Indiana is not immune to this trend and has made progress in equalizing some of the taxes for alternative fuels. For example, when the Class 8 natural gas vehicle credit was implemented in January 1 of 2014, the road tax was moved to CNG dispensers, and the annual decal purchase requirement, for CNG vehicles, was ended. This change equalized the tax to a per gallon equivalency, ensuring that all CNG vehicles are paying their fair share to utilize our roads.
This topic is sure to be a focal point of the 2016 legislative session and, as always, the Greater Indiana Clean Cities Coalition and members, will be ready to answer questions and assist in ensuring our fuels and technologies pay their share toward better roads in Indiana.
Other states, to make up for this deficit, are evaluating and implementing alternatives to traditional motor fuel tax models through the use of vehicle miles traveled (VMT) fees, annual fees for vehicles that use certain fuels, such as electricity, or adjusting or establishing fuel taxes for certain alternative fuels.
VMT fees are designed to charge drivers based on the number of miles they drive, rather than the fuel they consume.
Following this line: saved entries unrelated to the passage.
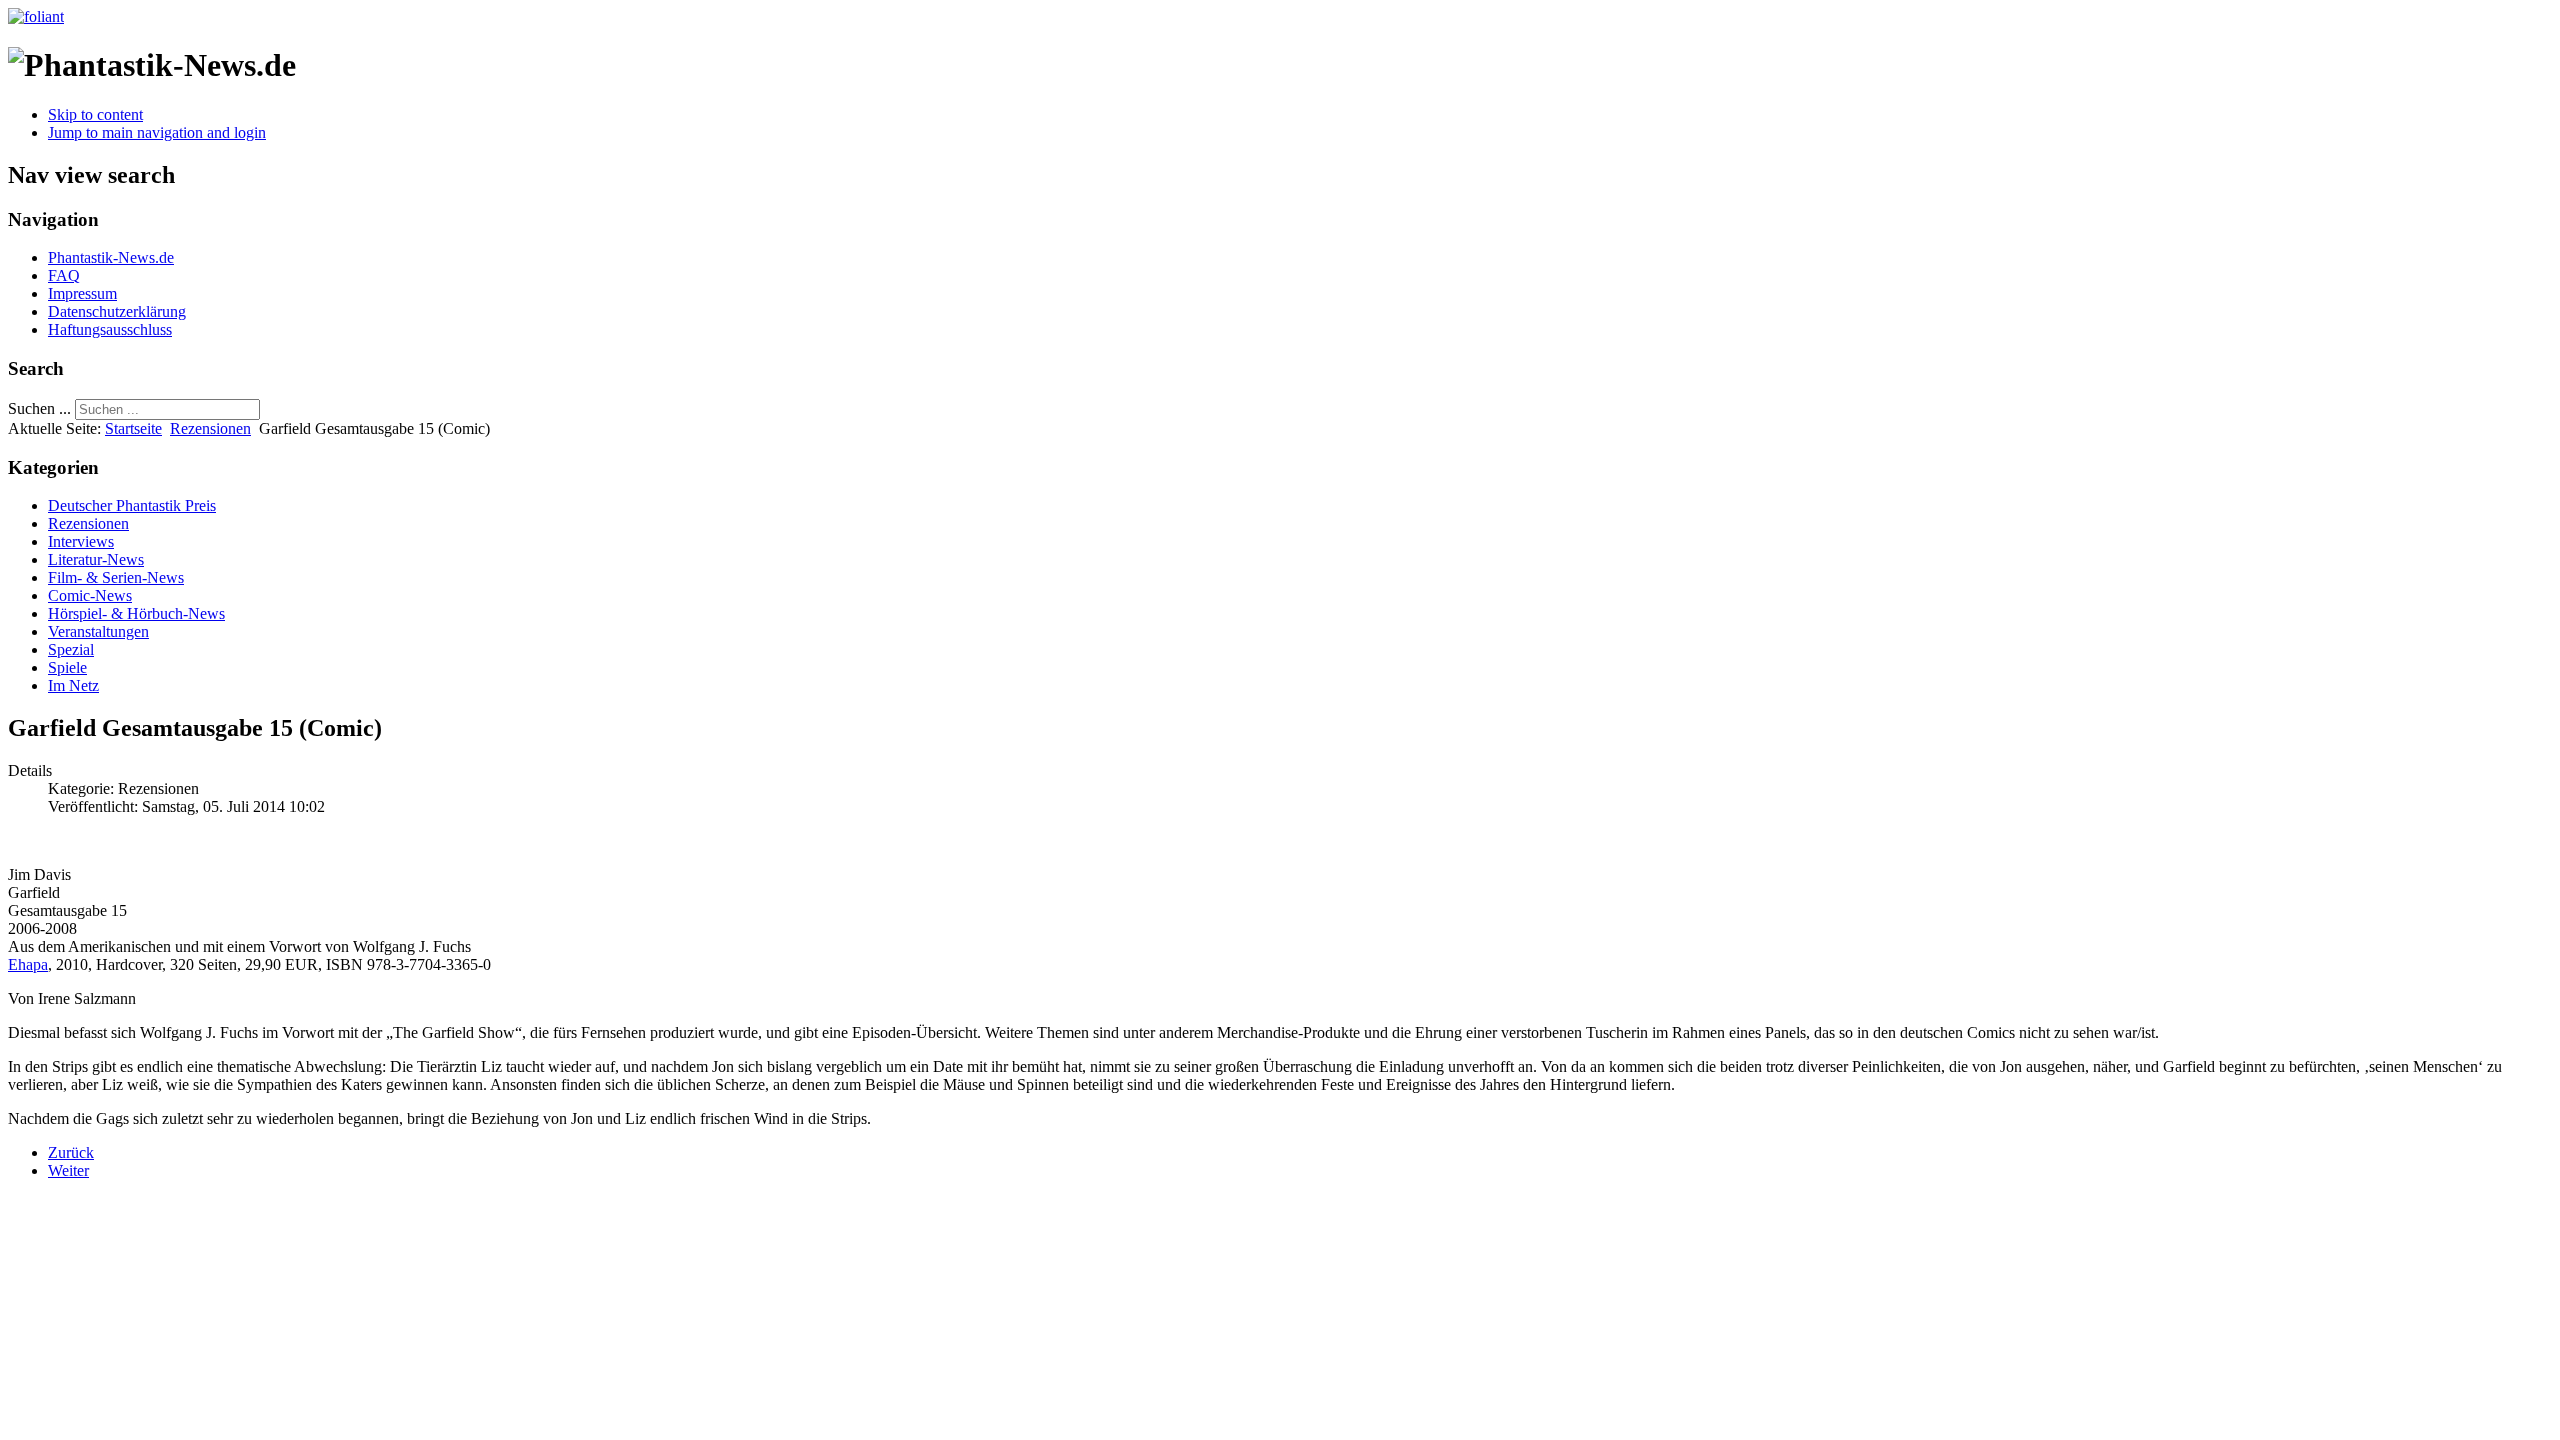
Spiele (67, 667)
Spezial (71, 649)
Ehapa (28, 964)
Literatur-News (96, 559)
The concept seeks to base taxes on use rather than fuel consumption, which provides a fuel neutral approach and offsets decreasing revenue from increased vehicle efficiency. Concerns have, however, been raised over program administration and individual privacy. Several states, including Vermont and Oregon, have studied or implemented VMT fee pilot programs. In July of 2015, Oregon began a road usage charge program for 5,000 volunteers and is encouraging participation by plug-in electric vehicle (PEV) drivers (http://www.oregon.gov/ODOT/HWY/RUFPP/Pages/index.aspx). The Oregon Department of Transportation (ODOT) collects $0.015 per mile and issues gas tax refunds to participants. Vehicle miles will be monitored through a vehicle transponder.
As alternative fuel use has grown, a number of states have established annual fees or decals to recover revenue that would have normally come from motor fuel taxes. These programs also provide a mechanism to collect revenue from those that charge or fuel at home and, in some cases, are used to incentivize alternative fuel vehicles (AFVs). Fees have traditionally been imposed on fuels such as natural gas and propane, but are now being considered and implemented for PEVs. Establishing the appropriate level for such fees can be tricky as different vehicle classes use very different amounts of fuel. In addition, some AFVs, such as plug-in hybrid electric vehicles and bi-fuel natural gas vehicles, may already pay motor fuel taxes for their gasoline or diesel use. Examples of fees in place include:
- Colorado requires a $50 annual fee for a PEV decal.
- Georgia requires a $200 annual fee for non-commercial PEVs and $300 annual fee for commercial PEVs.
- Louisiana requires an annual fee of $120 or a percentage of the current special fuels tax rate for compressed natural gas (CNG) and propane vehicles.
- Nebraska requires a $75 annual fee for PEVs and other AFVs not covered under state motor fuel tax regulations.
- North Carolina requires a $100 annual fee for all-electric vehicles.
- Indiana requires an annual decal purchase for propane vehicles; the decal price is determined by the weight of the vehicle.
- For compressed and liquefied natural gas, on January 1, 2014, Indiana moved road tax fees to dispensers.
- Currently, electric vehicles do not pay a road tax fee.
Alternative Fuel Taxes
Many states have passed regulations to either tax certain alternative fuels for the first time or to structure motor fuel taxes to account for energy content variations between alternative fuels and gasoline or diesel. For example, Arkansas, Idaho, Kentucky, New Mexico, Oklahoma, Tennessee, and Utah are among the states that have enacted legislation or regulations in 2015 to define the energy content of CNG and liquefied natural gas on a gasoline gallon equivalent or diesel gallon equivalent basis. Wyoming updated regulations related to alternative fuel excise taxes and dealer license fees for natural gas, propane, electricity, and renewable diesel. Kentucky and Utah enacted excise tax requirements for hydrogen and South Dakota increased excise taxes for certain fuels, including ethanol. Look out for the September Question of the Month for further information on efforts to equalize federal fuel taxes across fuels.
Until motor fuel tax revenue shortfalls can be adequately addressed, states risk underfunding our roads and infrastructure. While no single approach has emerged as the preferred choice, creative solutions, such as those discussed above, may help states adequately adjust for continued sales of AFVs and other fuel-efficient vehicles. With the exception of VMT fees, these approaches, however, only address a small portion of the nation’s fleet and are not likely to resolve broader funding issues in the near-term.